More details on Google Home came yesterday at Google’s keynote event in San Francisco. These are a few of the features of Google Home that went a bit under the radar but are worth noting in a bit more detail.


Google has priced the Home competitively at $129, noticeably cheaper than the $180 for the Echo, Google Home’s main rival. This price plus it’s features are sure to make Google Home popular enough to make Alexa sweat a bit.

2Capacitive top

This is a neat feature indeed. The touch sensitive top means that if you need to activate Google Home and don’t want to use your voice, for whatever reason, you can simply tap the top and it’ll wake up and be ready to do it’s thing. It’s also handy if you plan on having Google Home bedside, and use it as an alarm clock. Just tap the top to silence the alarm instead of having to shout first thing in the morning.

3Interchangeable bases

This one is definitely exciting. One thing I wish was available on the Amazon Echo is an option for some color, as it’s a big black cylinder that sticks out in my living room. Google Home has kindly added six different swappable base options in different colors and materials so that it will better suit me and my space. Also, this means that potential third-party bases may be made with Home compatibility for further style and maybe functionality will come to Google Home in the future.

4Television support

The ability to send a YouTube video straight to my TV using only my voice is something I wish I had the capability of doing years ago. Google Home’s ability to control my Chromecast or Android TV automatically is a huge leap over the Echo. It’s a surprise that Echo cannot do this in Amazon’s own ecosystem of products considering they have all the tools, but points to Google for adding this excellent feature.

5Machine Learning

Google Assistant is something Google has been pushing for a while now, and the machine learning engine behind it makes the Google Home experience an always improving and learning one. Home will only get better as you use it, and will learn new tricks automatically without needing any sort of updates or product refreshes to get them.

6Context awareness

The ability to ask a follow-up question is something Google users have taken for granted for a while now, since it’s been a part of Android for a few years. Google Home brings that functionality to your home with Google Assistant’s ability to be context aware and be able to respond to follow-ups like “What team does LeBron James play for?” and then “What’s his uniform number” and get the right answer without having to clarify. A game changer for trivia night at home.

7Cast support

Cast support for audio and video is a big feature of Google Home, for good reason. Cast allows Home to act as a whole-home stereo system through Chromecast Audio and Cast-enabled speakers. The party-hosting possibilities with Google Home are infinite and awesome.
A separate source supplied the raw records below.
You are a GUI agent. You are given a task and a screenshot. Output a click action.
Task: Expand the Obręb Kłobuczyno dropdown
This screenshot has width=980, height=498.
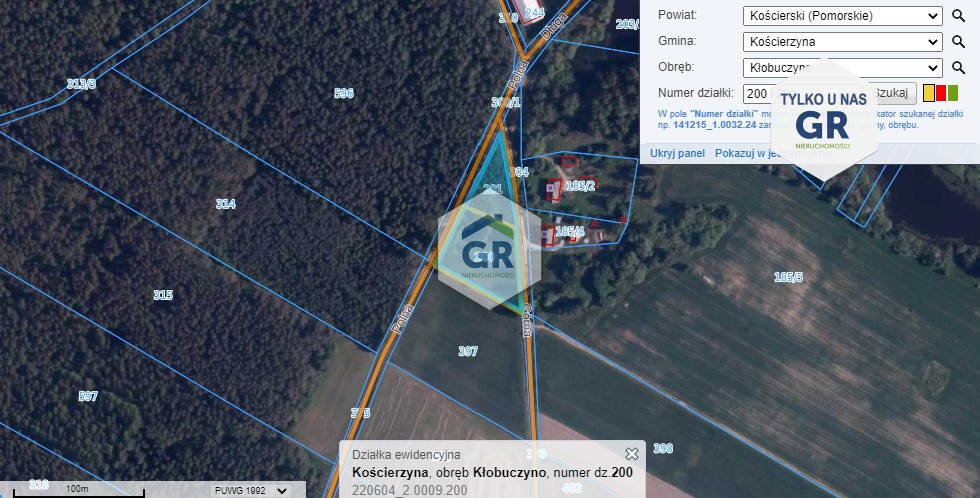point(842,67)
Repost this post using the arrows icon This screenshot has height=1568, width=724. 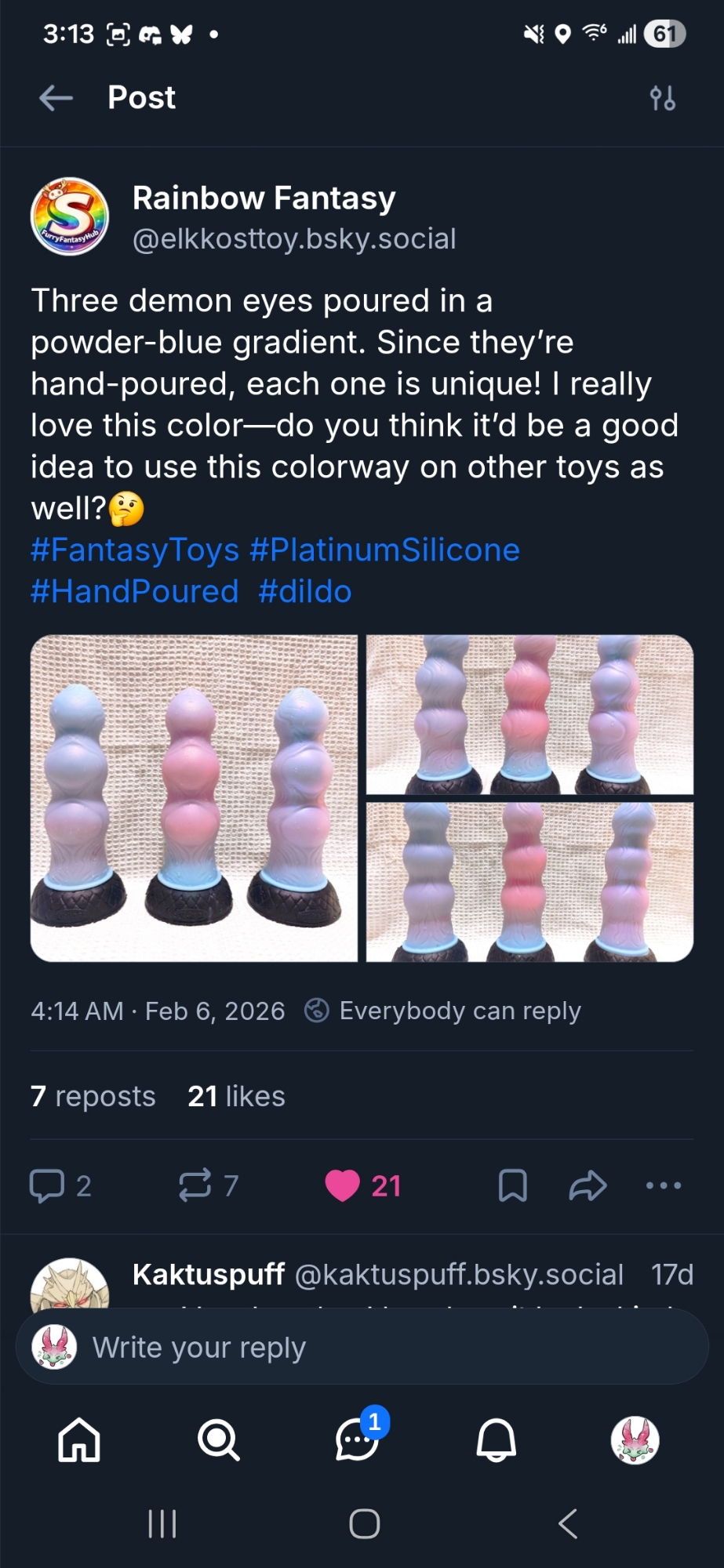pyautogui.click(x=195, y=1185)
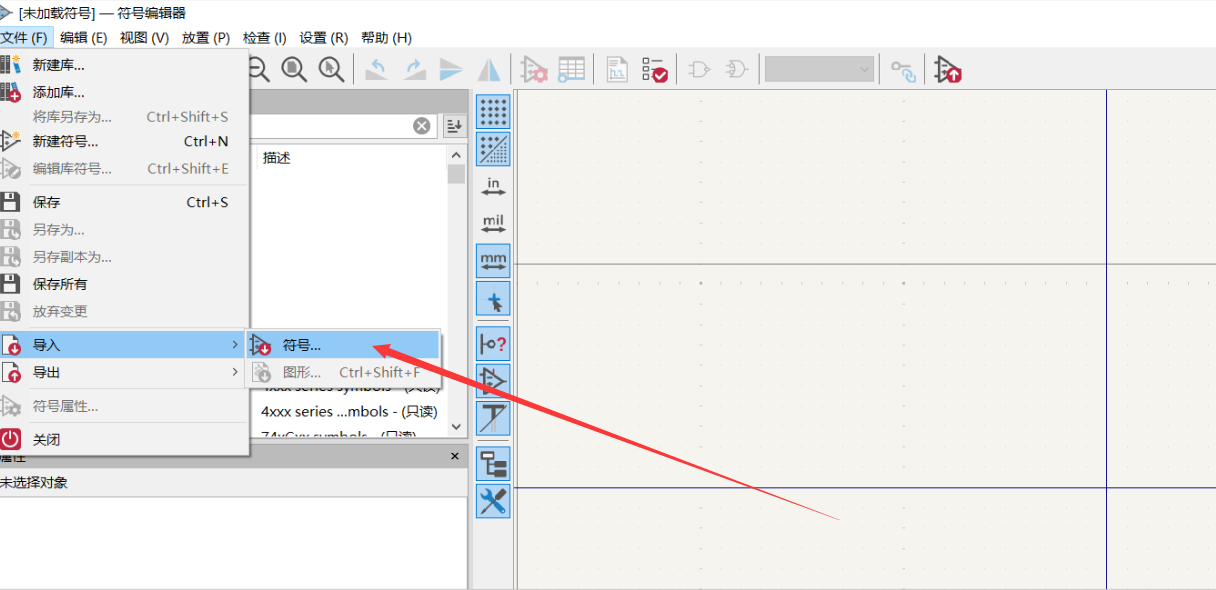Select 新建库... from file menu

pos(58,65)
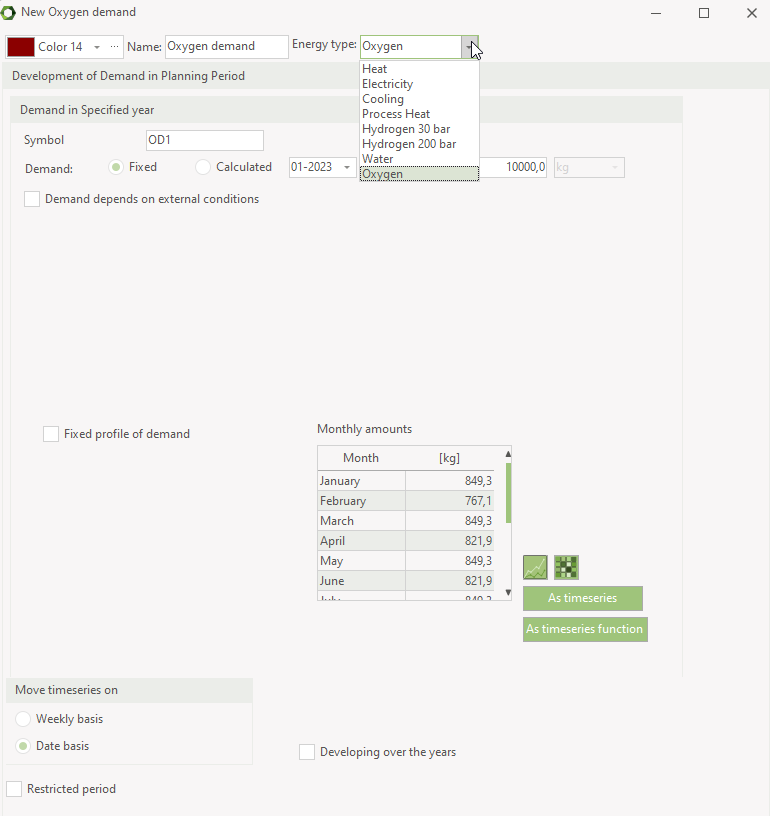Select Hydrogen 30 bar from the energy list
The image size is (770, 816).
tap(406, 129)
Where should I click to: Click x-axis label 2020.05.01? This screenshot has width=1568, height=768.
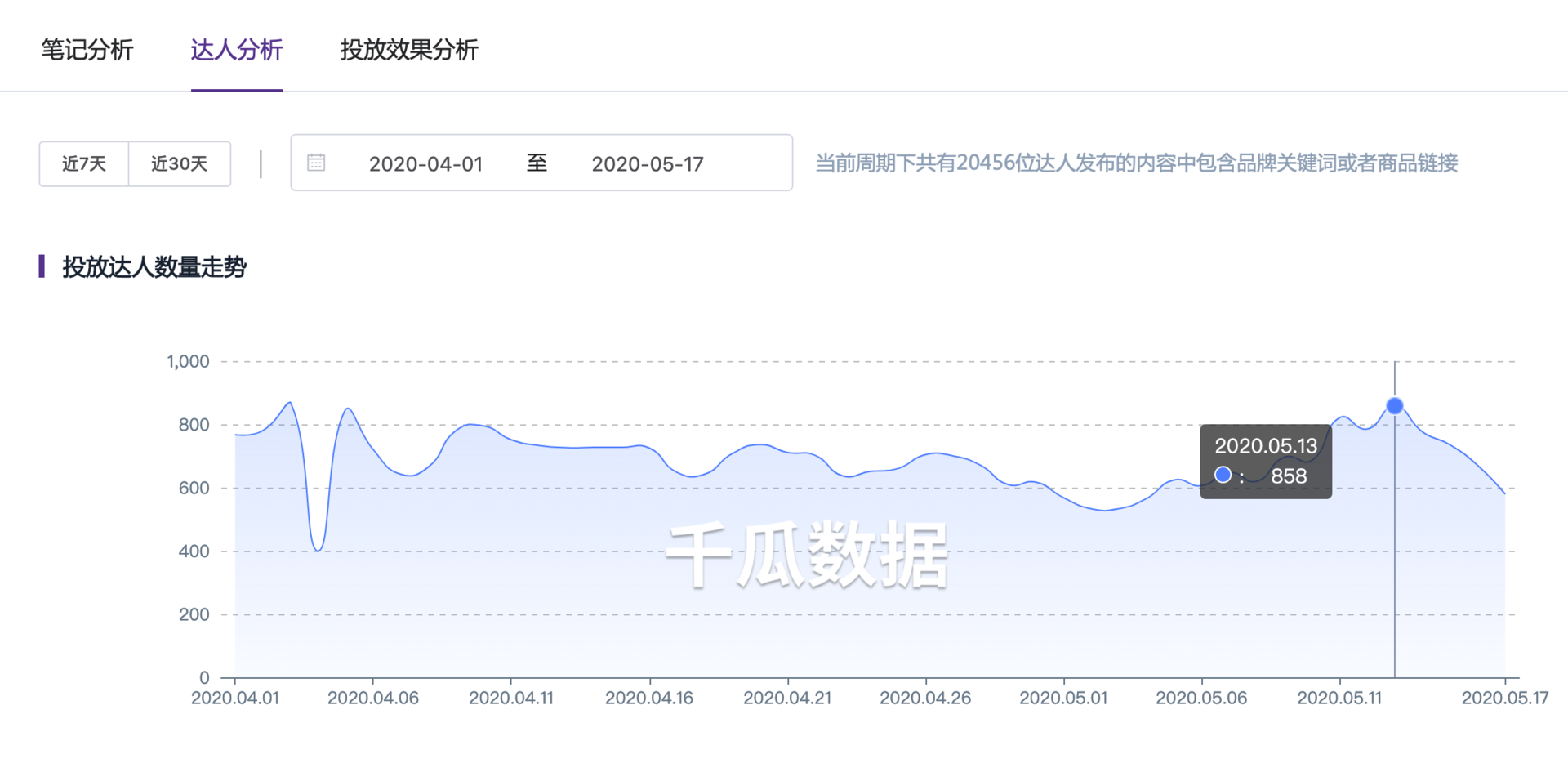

The simple, small design of Google Home is certainly a killer feature, seeing as it is something that will be visible and part of your home and everyday life. Google did well to make the Home pleasing and unobtrusive, as well as customization so it won’t stand out, but still be functional.


One place where Amazon Echo suffers the most is definitely in speaker performance. While by no means the worst ever, the Echo’s speaker is not excellent for music playback. Google Home will (hopefully) be an improvement in that regard with it’s speaker design which they claim will be loud and great for music and everyday use.

10Made by Google

Being “Made by Google” means that Google Home has access to the whole of the Google ecosystem. That means an excellent, feature-rich search that trounces Echo’s Alexa platform for knowledge-based inquiries, as well as compatibility with many devices and systems like Android, Chromecast, Chrome OS and more.


  1. I would argue that a few features listed aren’t features YET, maybe not ever. For example, “made by Google” isn’t a feature as much as it’s merely a brand loyalty thing and I would call it a stretch to say it “flew under the radar”. They also called the Pixel “Made by Google” but it’s a well known secret that HTC actually made the phones. Context awareness is only a promised feature and not one that was actually demonstrated. All of the Google Home responses were pre-recorded answers to predetermined questions. We haven’t seen it perform yet, we only saw what they want us to believe how it WILL perform. One of the BIG issues is the lack of product partners. Outside of their own products and Nest (oh wait, that’s one of their products too!!!) and Samsung SmartThings, there really weren’t any. And if the rumor is correct that Google will NOT allow any partners that have a relationship with Amazon Echo, it’l going to hurt the product overall. The Echo supports my ecobee thermostat. I doubt Google ever will.

    • SmartThings and OnHub support opens up both IFTTT and Phillips Hue. Allo demonstrates context aware search/conversations on iOS and Android now. So, we can see how it performs now. Try Allo, it works great! So, they did show us how it works now, and they are compatible with the three most popular automation systems on the market.

      Also, releasing the API now is a great first step to get partners to add support Google Home either soon after or even before they release.

      That rumor about partners having a relationship with Echo is false. SmartThings has a relationship with Echo, and so does Phillips Hue; both of those can be controlled through Google Assistant (via Allo) if you have an OnHub router. FYI I received an email from Google yesterday indicating that OnHub “is expanding” via Google WiFi, and Google Home will also work with all of the OnHub’s functionality.